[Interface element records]
——————————

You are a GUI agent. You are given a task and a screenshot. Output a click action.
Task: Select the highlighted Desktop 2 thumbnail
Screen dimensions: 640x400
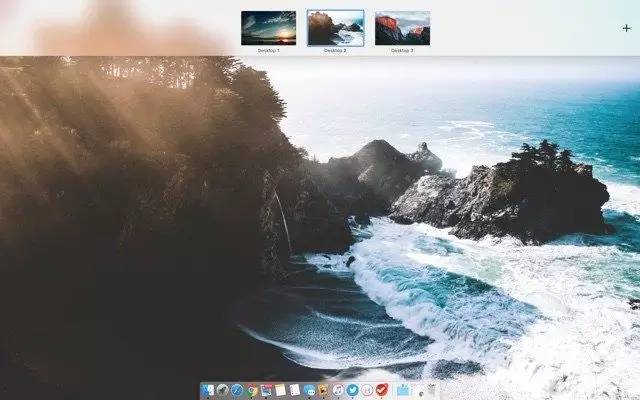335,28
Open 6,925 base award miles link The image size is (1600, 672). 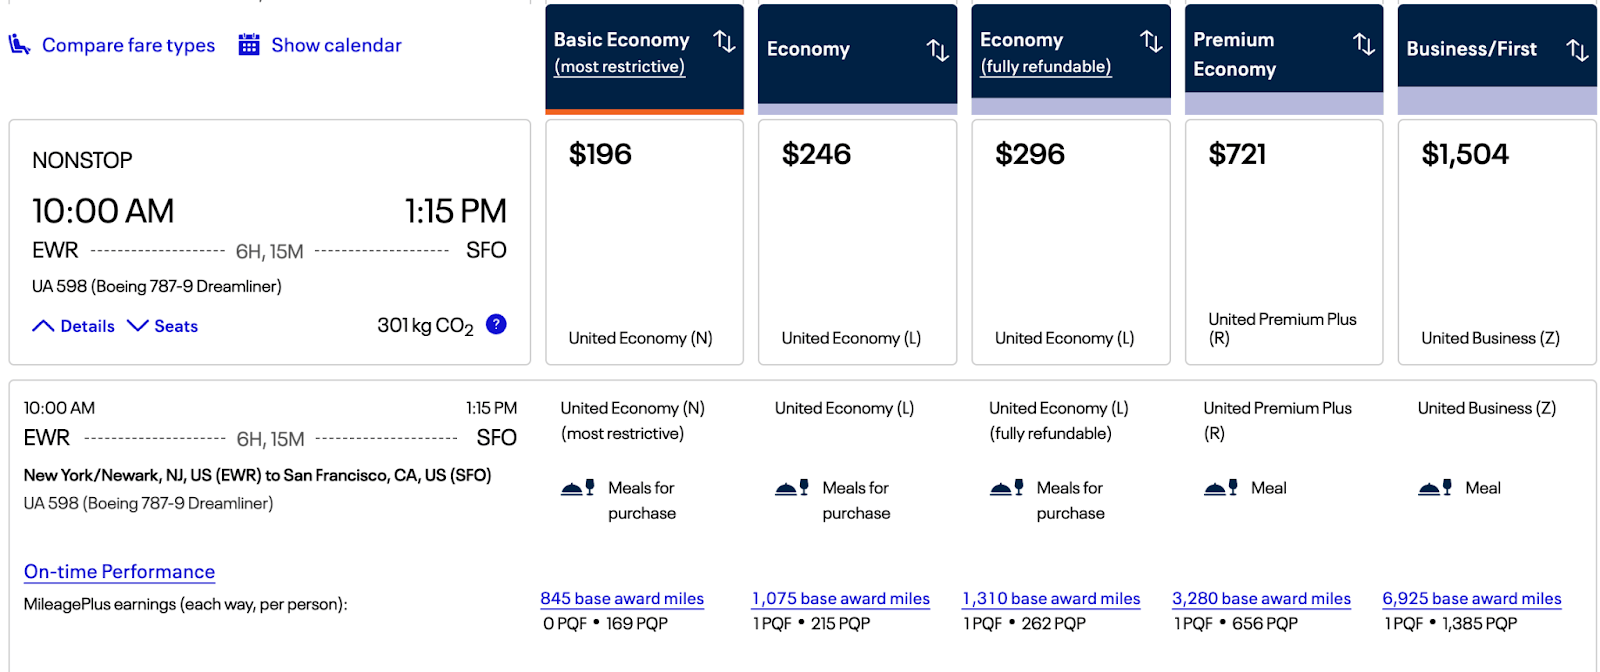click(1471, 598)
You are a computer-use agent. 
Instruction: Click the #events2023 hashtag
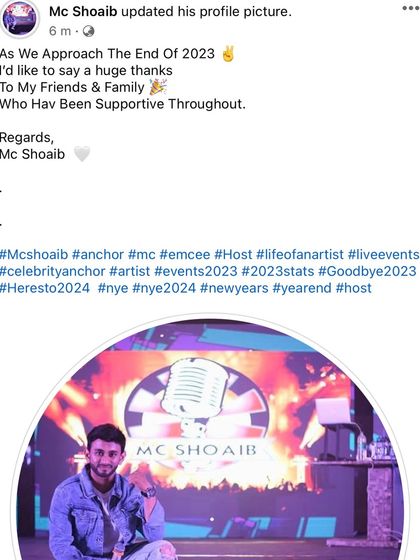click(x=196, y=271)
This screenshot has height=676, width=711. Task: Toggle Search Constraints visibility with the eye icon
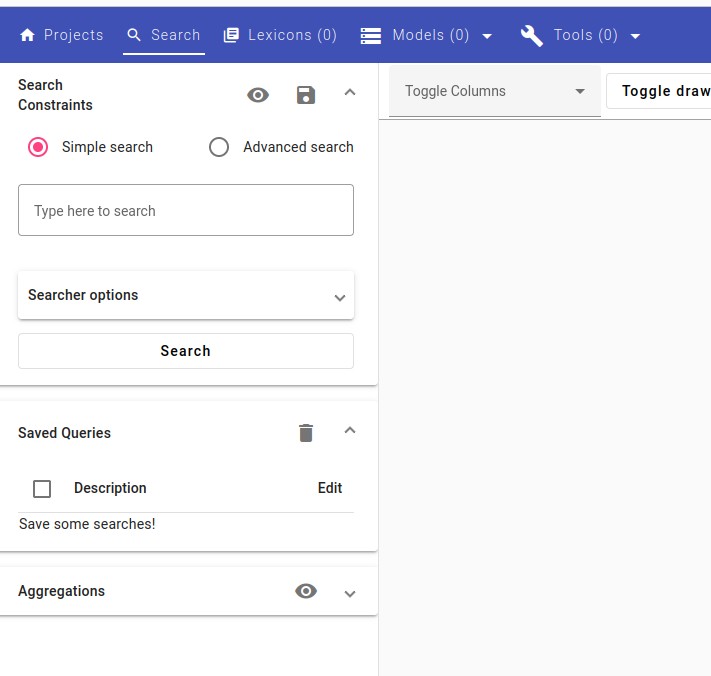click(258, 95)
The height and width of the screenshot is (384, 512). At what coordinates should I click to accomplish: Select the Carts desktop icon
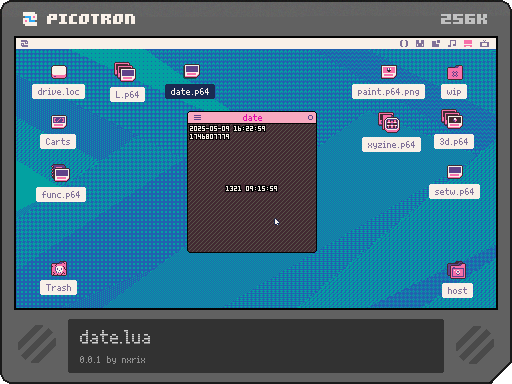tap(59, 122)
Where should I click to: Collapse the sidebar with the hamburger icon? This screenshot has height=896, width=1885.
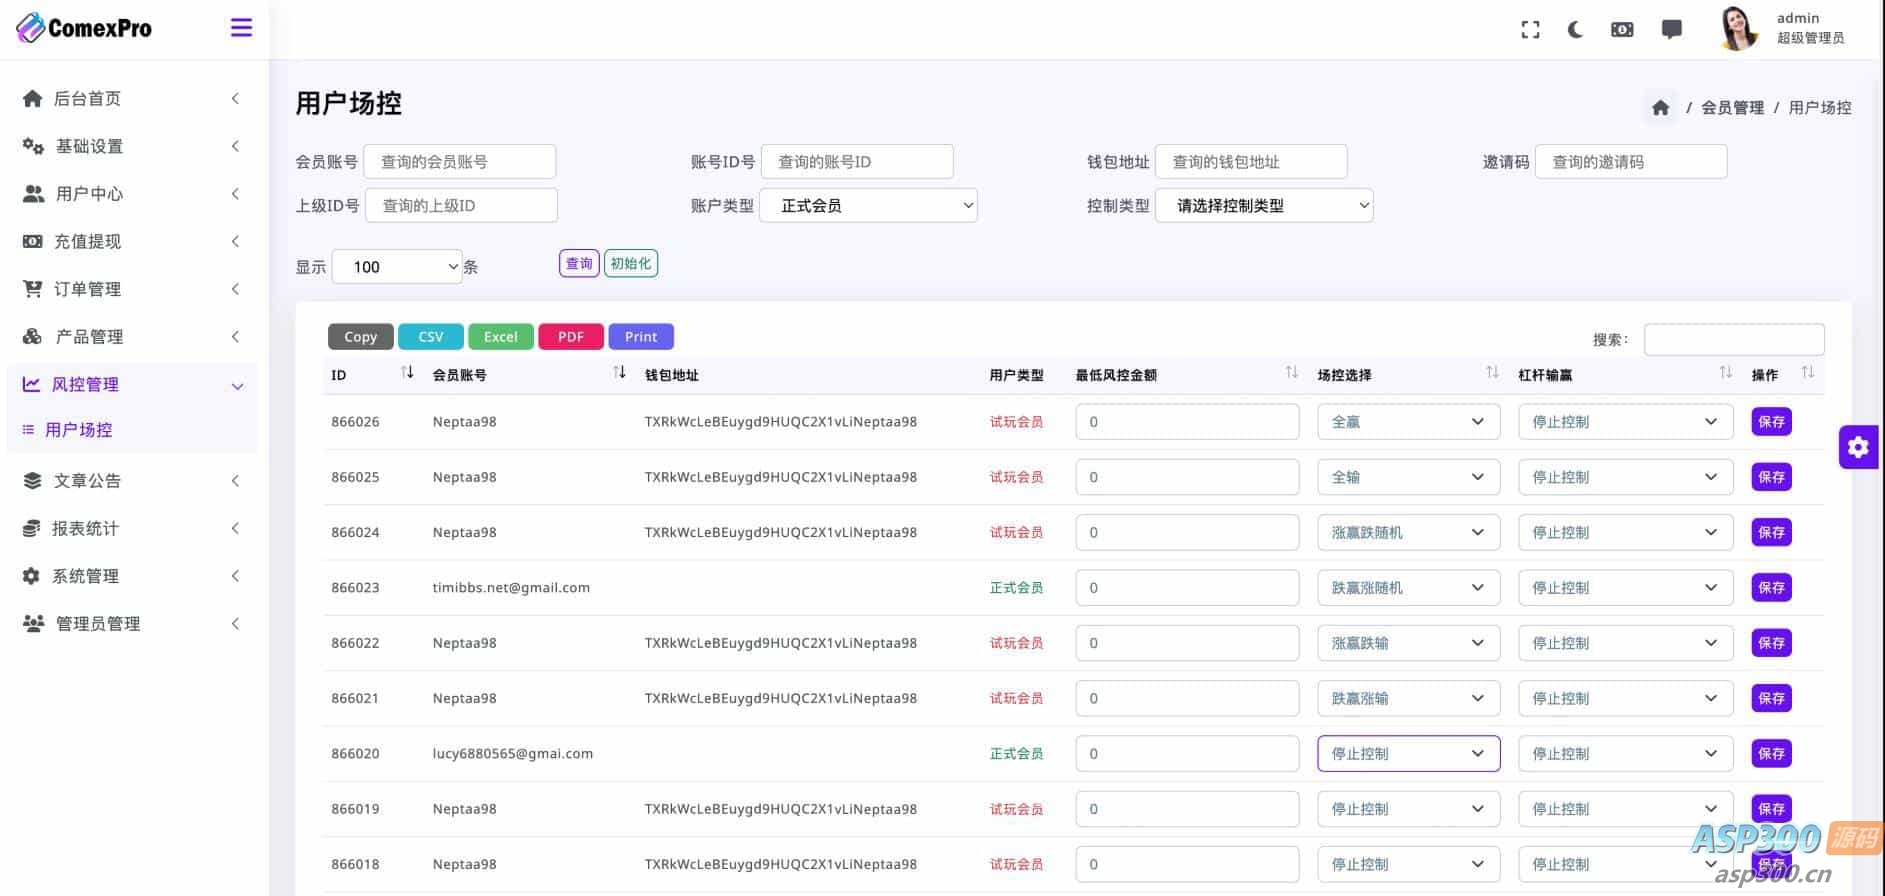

——————————

Instructions to follow — Write out the lines of the material from the one containing "You are a computer-use agent." through the one containing "click(258, 95)", both included, as a numbered list with blank lines left out. Omit the pictures.

Exercise output —
1. You are a computer-use agent. 
2. Instruction: Click the #events2023 hashtag
3. click(x=196, y=271)
4. This screenshot has height=676, width=711. Task: Toggle Search Constraints visibility with the eye icon
5. click(258, 95)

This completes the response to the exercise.